§ **Your objective**
Copy nothing but the lines from the opening of the entries through the line that contains "Given: Choose the Pause block icon", exactly as written. Drop the pictures.

• • •

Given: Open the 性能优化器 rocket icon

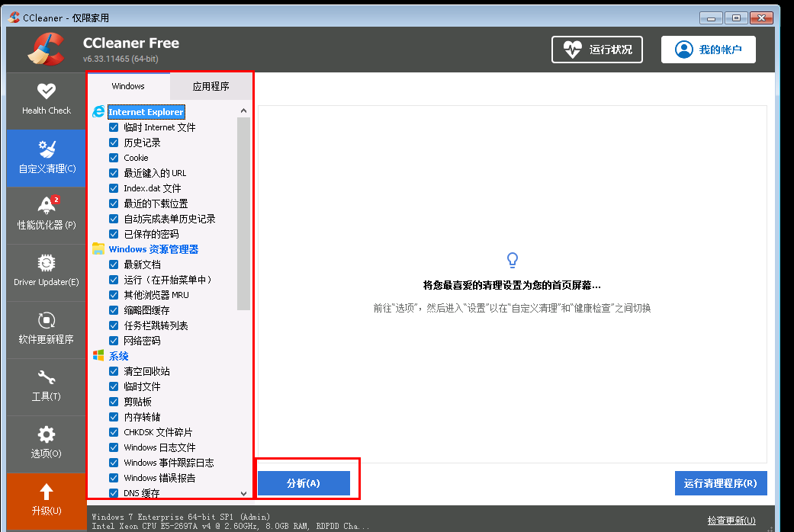Looking at the screenshot, I should point(46,205).
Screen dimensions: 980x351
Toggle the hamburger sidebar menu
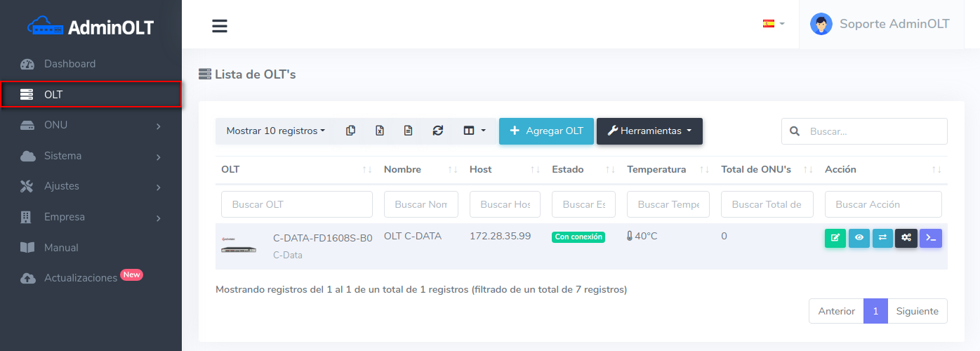coord(220,26)
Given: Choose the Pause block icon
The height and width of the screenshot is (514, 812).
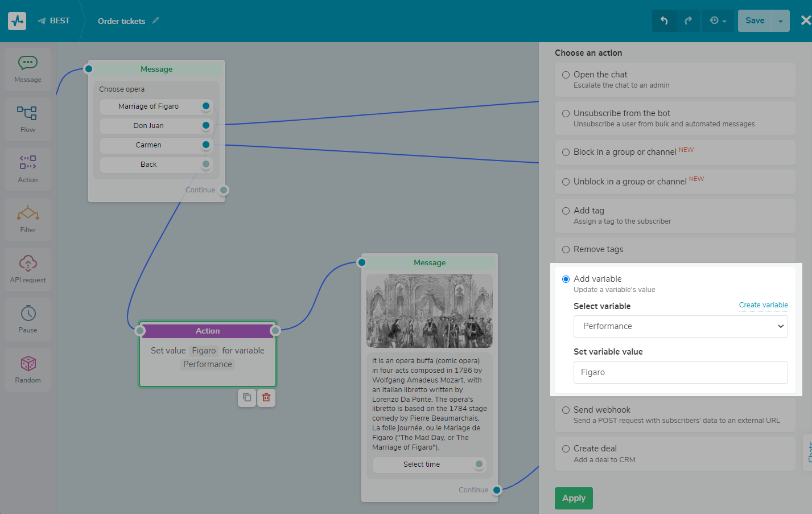Looking at the screenshot, I should point(28,319).
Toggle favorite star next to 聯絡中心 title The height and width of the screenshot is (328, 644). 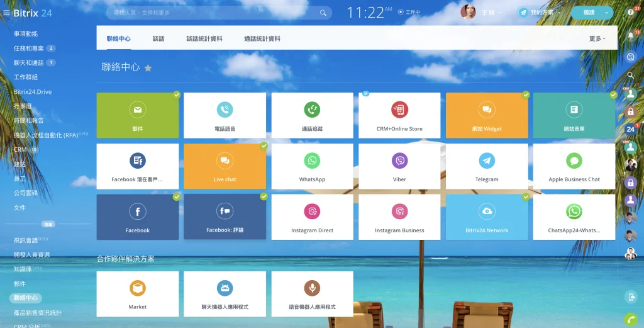(x=148, y=68)
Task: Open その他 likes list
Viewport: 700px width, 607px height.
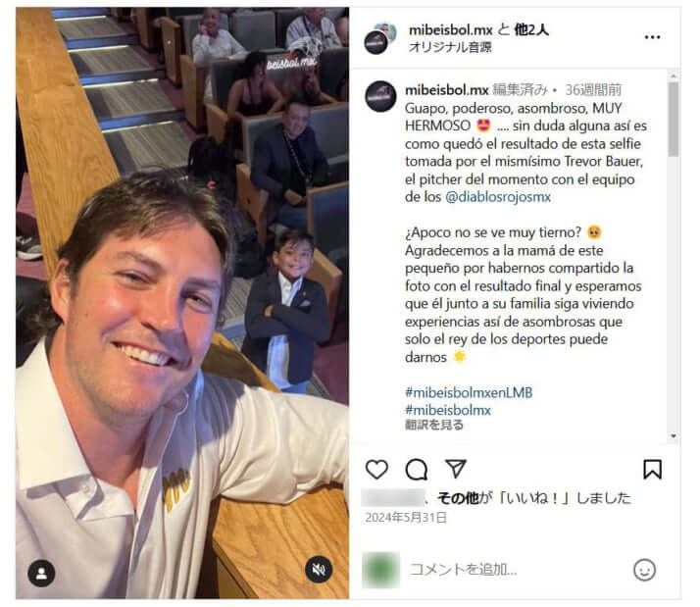Action: pyautogui.click(x=458, y=497)
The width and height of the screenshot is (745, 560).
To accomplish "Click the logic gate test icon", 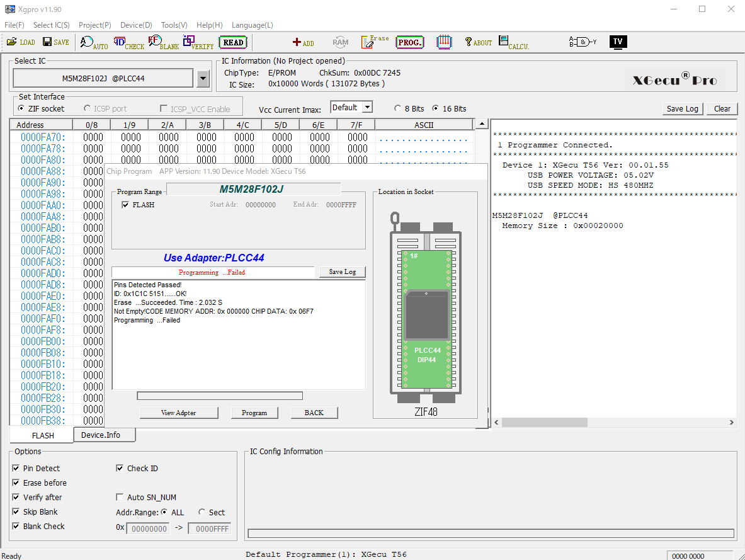I will [x=583, y=42].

• • •

§ **Your response**
Given: Open the 性能优化器 rocket icon

Looking at the screenshot, I should point(46,205).
Screen dimensions: 980x351
Toggle the hamburger sidebar menu
coord(220,26)
Given: Choose the Pause block icon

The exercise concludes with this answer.